* Your task *
Lift out all lines below that contain "Given".

* Material for the task *

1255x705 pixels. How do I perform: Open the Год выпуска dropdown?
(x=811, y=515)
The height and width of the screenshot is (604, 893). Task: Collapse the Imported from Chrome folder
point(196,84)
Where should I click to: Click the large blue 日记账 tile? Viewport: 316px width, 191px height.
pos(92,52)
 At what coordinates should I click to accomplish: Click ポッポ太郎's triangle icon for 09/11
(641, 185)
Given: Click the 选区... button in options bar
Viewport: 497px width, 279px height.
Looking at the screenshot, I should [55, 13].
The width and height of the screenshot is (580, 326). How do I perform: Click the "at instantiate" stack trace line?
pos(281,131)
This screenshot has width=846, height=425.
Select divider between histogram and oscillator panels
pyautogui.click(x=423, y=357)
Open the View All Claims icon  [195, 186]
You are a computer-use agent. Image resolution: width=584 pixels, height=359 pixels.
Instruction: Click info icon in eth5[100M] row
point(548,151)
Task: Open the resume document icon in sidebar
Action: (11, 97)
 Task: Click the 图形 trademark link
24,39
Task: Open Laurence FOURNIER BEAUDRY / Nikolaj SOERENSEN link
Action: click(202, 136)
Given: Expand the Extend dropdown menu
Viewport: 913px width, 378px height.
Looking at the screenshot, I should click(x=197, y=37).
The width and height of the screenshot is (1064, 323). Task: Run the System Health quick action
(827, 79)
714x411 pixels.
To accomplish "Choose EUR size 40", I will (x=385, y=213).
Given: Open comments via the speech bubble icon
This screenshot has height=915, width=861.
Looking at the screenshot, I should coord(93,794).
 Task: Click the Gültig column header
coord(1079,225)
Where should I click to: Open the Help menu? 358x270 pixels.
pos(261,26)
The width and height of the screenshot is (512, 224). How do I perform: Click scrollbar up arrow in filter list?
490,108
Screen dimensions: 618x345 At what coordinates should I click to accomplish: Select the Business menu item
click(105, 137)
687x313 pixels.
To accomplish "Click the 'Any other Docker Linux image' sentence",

* Solution to the problem *
Given: Click the 选区... button in options bar
Given: Expand the Extend dropdown menu
Given: Open comments via the speech bubble icon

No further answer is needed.